Osric: It was from Kung Fu Killer – well, there are two actually. In Kung Fu Killer, I was still really green and because I was able to do my own stunts and stuff so they set this one shot up where I was to run through this field fighting 5 guys and leading to a longer fight with a sixth. The last fight happened in a mud pitt because it started to rain before we started, I lost both my contacts, I was bleeding in several places from the sand and then I finally found my girl and… it was one of those moments where I first felt like I was actually in character. I remember being in the mud and feeling the realness of everything that was happening in the scene. I will probably never forget that one. I can’t even talk about the other one yet since the movie hasn’t come out so let’s just stick to this one – when Fun Size comes out, we can talk about it. There are some really fun scenes in that one!
KENTON: Haha. I’ll have to ask you more about it when it comes out. I can’t wait to see it! What skills would you like to develop in the next few years?
Osric: Um… skills to develop. There are so many! At the moment, I’m writing a lot. I’d really like to finish a script and as I learn more about the production side, I’d like to eventually produce. I want to be the one that can take all the pieces (people and resources) and put them together and be able to run a show, creative side and logistical side. I want to do it all. I also want to go back into music in terms of learning an instrument, whether its guitar, piano and get it back. I have very faint memories of playing and I can still read music a bit but I’d like to be able to play it.

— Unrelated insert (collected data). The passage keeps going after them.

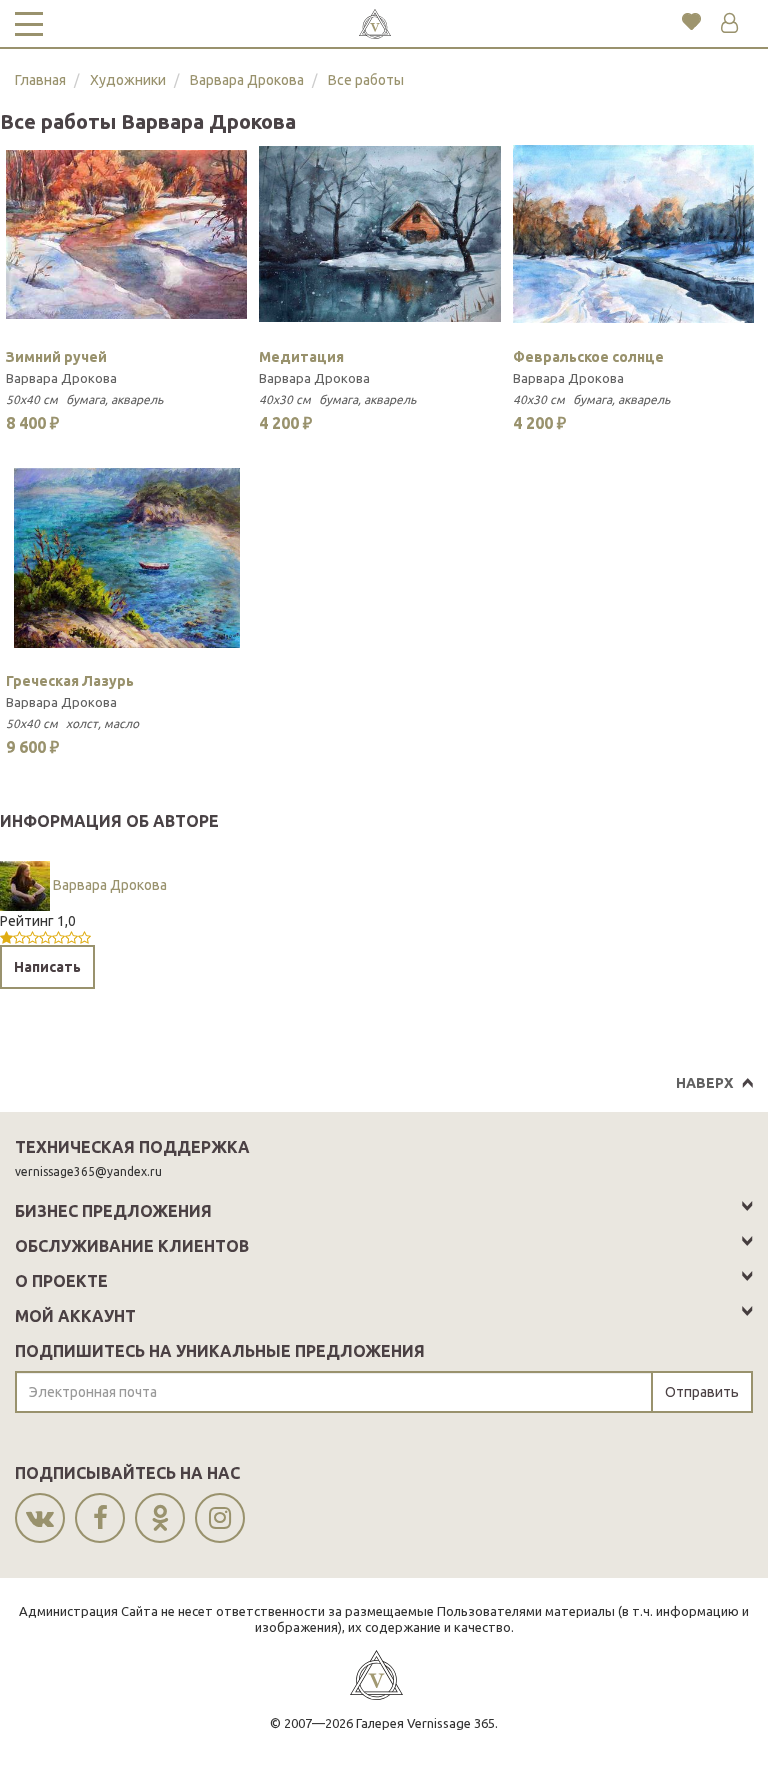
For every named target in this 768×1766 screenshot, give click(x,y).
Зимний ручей (56, 357)
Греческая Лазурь (70, 681)
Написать (47, 967)
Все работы (366, 80)
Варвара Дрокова (247, 80)
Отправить (702, 1392)
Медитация (301, 357)
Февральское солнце (588, 357)
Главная (40, 80)
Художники (128, 80)
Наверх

KENTON: If you had to pick and had the choice, who would you really like to work with?
Osric: Uh David Fincher – Director of Fight Club, Social Network, etc. and Morgan Freeman because I’m a fan of Morgan Freeman. Tom Hanks just because, if I had any idol, it would be Tom Hanks. I like where he is. He seems like the type of guy that people would recognize but people won’t swarm him and just a cool dude in general.

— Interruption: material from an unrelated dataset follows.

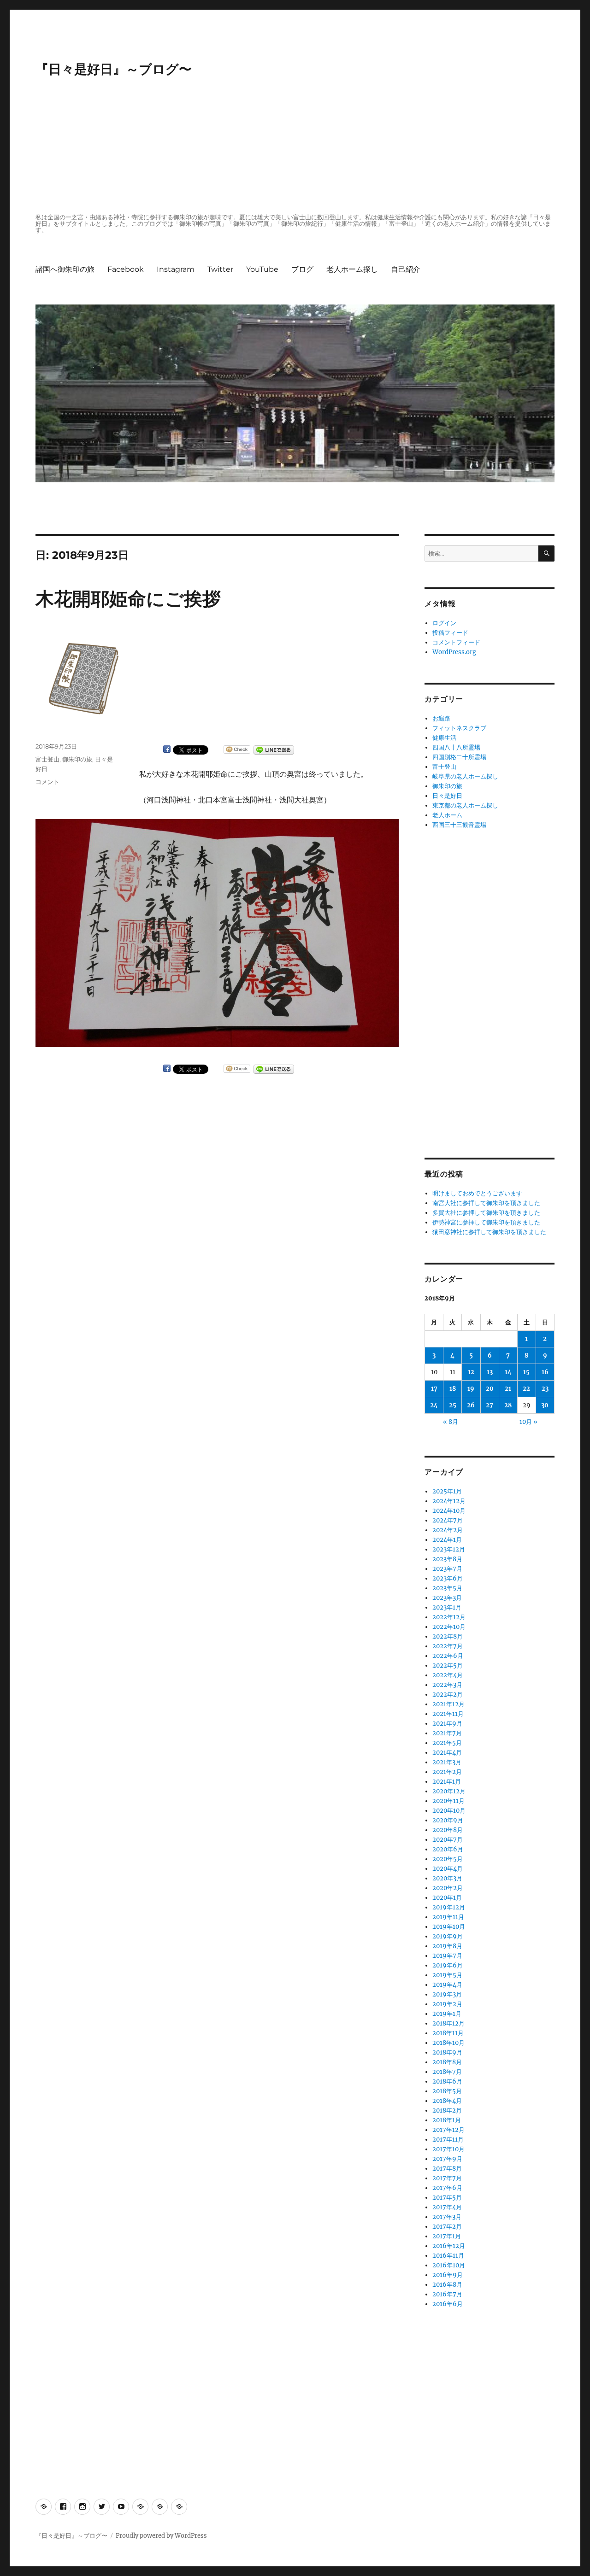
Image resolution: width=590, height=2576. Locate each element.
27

KENTON: What about movie or film? What movie/film would you really want to work on?
Osric: I don’t know. I like not knowing. I get a script from my agent, I take a read. Is the story a good story? I look at my character, what kind of arc does he have? Can I imagine myself playing it? Is he a monk? No, I’m joking although I’m okay with not playing another monk. I’ve been told that I have a very monk like head. I don’t know what that means. Anyone would if they shaved it. I like to play characters I haven’t played before. It’s about trying new things and broadening your range and skillset.
KENTON: Where do you see yourself in the next 3-5 years?
Osric: I want to have started producing and I want to be in development of a script that I will direct myself in 5-10 years. I still want to be acting but I’d like to really explore the other side of the camera. I think it will be a good experience to create work for people as well.
KENTON: What is the one thing you cannot live without?
Osric: I think it is my work. I’m a very low maintenance guy because I’m constantly travelling. I mean I could say my laptop or phone but honestly that’s only because of my work. And even then I could go to an internet cafe and check my emails if I had to. I don’t really need much. A creative outlet would define it.
KENTON: Who should KENTON magazine interview next?
Osric: Archie Kao because he’s awesome. Same manager and my best friend in LA.